This article is from the Piercing FAQ, by Anne Greenblatt with numerous contributions by others.
4 to 8 months
The shape of the navel varies from person to person. Not all navels
can be successfully pierced. An "innie" navel with a prominent lip or
rim is most likely to be successfully pierced. Navels lacking a
distinct lip often cannot support a piercing and the piercing migrates
or rejects. The upper lip is usually more prominent than the lower
lip. Often, there is a natural indentation or slight wrinkle about the
navel at the appropriate location of the top entrance of the
piercing. The entrances of the piercing should be placed equidistant
from the edge of the lip to make the piercing as close to
perpendicular to the tissue as possible.
The shape of one's navel, not one's overall bodyweight, determines
whether or not a navel piercing is likely to be successful. Some
larger women do posess well-suited navels with a distinct lip.
Placement of the piercing should be determined after examining the
navel when the piercee is in different body positions. The dimensions
of the jewelry should be chosen after measuring the width of the
piercing. The navel lip will often stretch and flatten when the
piercee reclines.
Navel piercings are usually placed vertically and centrally. However,
an asymmetrical navel should be pierced according to its shape. If the
top lip is more prominent and the inside of the lip forms a wrinkle,
the piercing must be placed within the wrinkle. If the bottom of the
navel forms a wrinkle, the piercing should be centered above the
wrinkle as the jewelry will tend to lay in the wrinkle. In some cases
the most prominent lip is situated diagonally, requiring a diagonal or
angled piercing. Please see section 2D.1b "Angled Navel Piercings."
A curved barbell is more appropriate than a ring if the piercee's
waist folds at the navel when he/she is sitting - a ring would be
pushed to one side, causing the piercing to be uncomfortable, heal
crookedly, and scar. If the waist folds so much that the navel
disappears when the piercee is seated, the piercing will be
uncomfortable and unlikely to heal well, and it may reject
completely. In this case, piercing should be discouraged.
A curved barbell is more appropriate than a ring if the lip is not
distinct or if it inverts when the piercee reclines. If the lip is not
distinct, the width of the piercing often exceeds 1/2", requiring a
ring of an uncomfortably large diameter.
Wearing waistbands over the piercing must be avoided while the
piercing is healing, regardless of the style of jewelry worn. Wearing
waistbands over the piercing will prolong healing and can cause the
piercing to scar, migrate, or reject completely. If a ring is worn,
the waistband will push it to one side, causing the piercing to be
uncomfortable, heal crookedly, and scar.

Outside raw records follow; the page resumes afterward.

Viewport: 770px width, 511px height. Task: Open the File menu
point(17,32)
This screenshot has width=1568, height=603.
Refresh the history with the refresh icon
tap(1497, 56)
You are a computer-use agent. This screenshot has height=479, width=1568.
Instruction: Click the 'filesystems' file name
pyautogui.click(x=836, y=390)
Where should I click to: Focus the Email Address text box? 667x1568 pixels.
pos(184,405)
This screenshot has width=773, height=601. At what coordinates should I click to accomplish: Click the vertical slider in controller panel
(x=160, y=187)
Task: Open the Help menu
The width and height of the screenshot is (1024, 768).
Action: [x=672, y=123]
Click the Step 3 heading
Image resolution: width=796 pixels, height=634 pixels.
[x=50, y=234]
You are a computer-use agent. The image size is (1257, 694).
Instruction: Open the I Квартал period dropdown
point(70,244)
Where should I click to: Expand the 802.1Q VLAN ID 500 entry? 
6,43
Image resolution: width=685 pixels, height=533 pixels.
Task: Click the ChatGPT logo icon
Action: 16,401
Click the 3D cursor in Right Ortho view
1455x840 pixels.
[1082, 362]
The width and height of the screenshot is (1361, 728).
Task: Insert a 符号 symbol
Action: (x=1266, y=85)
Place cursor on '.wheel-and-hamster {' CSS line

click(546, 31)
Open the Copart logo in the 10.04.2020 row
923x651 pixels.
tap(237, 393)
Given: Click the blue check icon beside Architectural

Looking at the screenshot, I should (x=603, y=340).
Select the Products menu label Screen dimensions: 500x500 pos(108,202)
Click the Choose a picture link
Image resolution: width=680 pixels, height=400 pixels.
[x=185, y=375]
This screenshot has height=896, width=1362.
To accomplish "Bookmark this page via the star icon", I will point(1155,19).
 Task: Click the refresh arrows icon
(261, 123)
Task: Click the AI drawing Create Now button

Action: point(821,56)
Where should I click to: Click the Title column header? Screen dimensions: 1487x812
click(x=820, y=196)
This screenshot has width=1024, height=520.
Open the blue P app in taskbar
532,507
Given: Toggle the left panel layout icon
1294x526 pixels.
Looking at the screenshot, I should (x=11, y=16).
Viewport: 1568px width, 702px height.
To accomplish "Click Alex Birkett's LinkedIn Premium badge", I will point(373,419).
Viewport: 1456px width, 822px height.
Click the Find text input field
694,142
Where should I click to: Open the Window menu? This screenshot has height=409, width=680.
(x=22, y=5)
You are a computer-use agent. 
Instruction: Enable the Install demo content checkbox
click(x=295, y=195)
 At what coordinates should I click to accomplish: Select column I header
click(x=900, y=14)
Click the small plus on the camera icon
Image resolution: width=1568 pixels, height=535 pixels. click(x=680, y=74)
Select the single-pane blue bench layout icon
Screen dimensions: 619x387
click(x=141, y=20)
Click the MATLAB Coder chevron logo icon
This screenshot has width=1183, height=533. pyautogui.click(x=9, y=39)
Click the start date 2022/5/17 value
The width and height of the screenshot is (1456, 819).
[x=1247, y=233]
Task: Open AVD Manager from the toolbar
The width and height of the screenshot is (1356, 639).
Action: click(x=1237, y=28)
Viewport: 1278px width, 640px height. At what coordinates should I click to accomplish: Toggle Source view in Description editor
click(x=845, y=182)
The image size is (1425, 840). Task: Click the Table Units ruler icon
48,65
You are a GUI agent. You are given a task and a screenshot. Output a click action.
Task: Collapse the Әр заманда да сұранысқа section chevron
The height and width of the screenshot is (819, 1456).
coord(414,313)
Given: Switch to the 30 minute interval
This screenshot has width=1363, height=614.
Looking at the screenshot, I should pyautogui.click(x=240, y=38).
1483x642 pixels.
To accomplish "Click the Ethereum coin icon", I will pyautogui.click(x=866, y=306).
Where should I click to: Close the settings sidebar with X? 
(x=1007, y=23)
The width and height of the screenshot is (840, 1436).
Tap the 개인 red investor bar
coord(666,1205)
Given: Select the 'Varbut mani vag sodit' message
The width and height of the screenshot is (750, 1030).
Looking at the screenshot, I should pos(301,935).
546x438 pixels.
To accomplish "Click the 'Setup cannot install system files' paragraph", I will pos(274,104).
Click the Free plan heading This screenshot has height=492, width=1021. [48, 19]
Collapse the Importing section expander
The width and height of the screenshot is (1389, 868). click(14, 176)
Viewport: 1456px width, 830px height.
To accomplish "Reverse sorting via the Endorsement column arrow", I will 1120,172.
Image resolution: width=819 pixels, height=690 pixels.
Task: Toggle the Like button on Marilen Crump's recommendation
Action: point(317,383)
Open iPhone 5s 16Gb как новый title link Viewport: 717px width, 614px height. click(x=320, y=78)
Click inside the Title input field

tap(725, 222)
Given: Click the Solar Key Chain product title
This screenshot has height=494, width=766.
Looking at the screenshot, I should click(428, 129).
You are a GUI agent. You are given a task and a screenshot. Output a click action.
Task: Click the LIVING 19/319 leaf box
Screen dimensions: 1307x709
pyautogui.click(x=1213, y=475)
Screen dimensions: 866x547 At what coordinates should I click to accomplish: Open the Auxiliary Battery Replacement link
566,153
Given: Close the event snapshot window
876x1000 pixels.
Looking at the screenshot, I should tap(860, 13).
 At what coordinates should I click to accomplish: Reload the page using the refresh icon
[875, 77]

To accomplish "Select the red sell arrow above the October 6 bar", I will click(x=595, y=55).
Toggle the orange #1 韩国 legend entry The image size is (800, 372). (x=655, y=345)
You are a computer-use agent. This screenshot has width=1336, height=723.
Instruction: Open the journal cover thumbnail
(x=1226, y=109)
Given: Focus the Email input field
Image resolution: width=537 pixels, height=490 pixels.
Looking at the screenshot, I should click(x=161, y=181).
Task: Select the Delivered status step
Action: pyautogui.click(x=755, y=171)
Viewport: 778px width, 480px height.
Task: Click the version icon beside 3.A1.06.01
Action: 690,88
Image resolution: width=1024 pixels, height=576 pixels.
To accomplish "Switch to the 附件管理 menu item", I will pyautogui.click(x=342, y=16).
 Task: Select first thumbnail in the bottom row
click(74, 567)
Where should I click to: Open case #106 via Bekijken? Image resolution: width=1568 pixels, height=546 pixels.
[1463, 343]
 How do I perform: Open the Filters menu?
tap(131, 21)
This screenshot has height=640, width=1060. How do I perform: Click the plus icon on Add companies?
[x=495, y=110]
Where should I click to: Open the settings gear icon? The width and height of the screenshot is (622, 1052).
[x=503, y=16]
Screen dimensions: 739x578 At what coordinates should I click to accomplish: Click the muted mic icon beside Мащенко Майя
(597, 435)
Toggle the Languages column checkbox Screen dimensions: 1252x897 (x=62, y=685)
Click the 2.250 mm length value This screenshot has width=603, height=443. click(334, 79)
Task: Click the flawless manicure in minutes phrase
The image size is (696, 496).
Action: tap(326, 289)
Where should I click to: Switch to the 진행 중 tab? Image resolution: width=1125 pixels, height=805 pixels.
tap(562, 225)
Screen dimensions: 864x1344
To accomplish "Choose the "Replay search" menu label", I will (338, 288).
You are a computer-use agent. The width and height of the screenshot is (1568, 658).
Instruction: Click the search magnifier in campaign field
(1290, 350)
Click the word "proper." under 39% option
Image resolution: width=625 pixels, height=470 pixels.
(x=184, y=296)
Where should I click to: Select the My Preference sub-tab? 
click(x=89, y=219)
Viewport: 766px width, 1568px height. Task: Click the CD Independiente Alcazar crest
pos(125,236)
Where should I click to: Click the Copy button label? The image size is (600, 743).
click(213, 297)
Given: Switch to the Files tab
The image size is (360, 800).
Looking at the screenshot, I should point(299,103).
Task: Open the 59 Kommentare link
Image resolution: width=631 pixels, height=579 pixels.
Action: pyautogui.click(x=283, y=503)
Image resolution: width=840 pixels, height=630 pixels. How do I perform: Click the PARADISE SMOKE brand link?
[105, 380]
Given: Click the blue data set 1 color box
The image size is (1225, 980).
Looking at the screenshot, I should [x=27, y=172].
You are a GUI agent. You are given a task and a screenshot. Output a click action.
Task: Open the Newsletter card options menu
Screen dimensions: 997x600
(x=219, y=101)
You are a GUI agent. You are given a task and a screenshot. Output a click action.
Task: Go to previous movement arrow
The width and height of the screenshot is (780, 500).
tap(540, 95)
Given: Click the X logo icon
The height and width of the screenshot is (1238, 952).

After the piercing has
healed, it can be irritated if tight waistbands are worn over the
piercing.
Initial jewelry: Curved barbells in 14 to 10 gauge and 3/8" to 1/2" in
length; the barbell should be 1/8" wider than the width of the
piercing when the piercee reclines. A barbell which is too short will
constrict the piercing and restrict blood circulation. Captive bead
rings in 14 to 10 gauge and 3/8² to 1/2" in diameter. No more than 1/3
of the ring should be through the piercing. A ring which is too small
in diameter will constrict the piercing and cause the piercing to scar
or migrate. Teardrop and oval-shaped rings designed specifically for
navel piercings may be worn when a less obtrusive ring is desired, but
they do not provide the same benefits as curved barbells.
"Outie" Navels
An "outie" navel is a herniated umbilicus, or remnant of the umbilical
cord, which did not heal correctly and retract inwards after
birth. Some "innie" navels contain a herniated umbilicus which can
easily be felt under the skin and usually causes the navel to be
extremely asymmetrical. The dormant blood vessels of the umbilicus
remain connected to the interior of the abdomen. An untreated
infection could potentially travel via the umbilicus to the liver.
Navel Piercings and Scars from Laparoscopic Surgery
In some cases the scar does not heal correctly and is a potential
passageway for bacteria or untreated infection to travel into the
abdominal cavity. Piercings should not be made through or around the
scar.
Navel Piercings and Pregnancy
During pregnancy the length of the piercing will stretch and flatten;
the gauge will not stretch. Some women with healed piercings have
successfully worn jewelry throughout their pregnancies. In other cases
the ridge of the navel expands and flattens so much as to make the
jewelry uncomfortable. Monofilament nylon or teflon can be more
comfortable than metal jewelry because it is softer and more flexible.
After delivery the navel will return to its original shape but the
skin will very loose and the piercing may sag.
If the piercing is still healing it is unlikely that the piercing can
be maintained; as the stomach enlarges the pressure could easily cause
the piercing to reject. Infection must be avoided; a serious infection
could travel to the interior of the abdomen and possibly affect the
pregnancy or the baby. In the interest of maintaining good health and
reducing risks that could affect your pregnancy, abandoning the
piercing may be the best option.
Women who have had children usually do not have a risk of the piercing
migrating or rejecting because the skin has been stretched.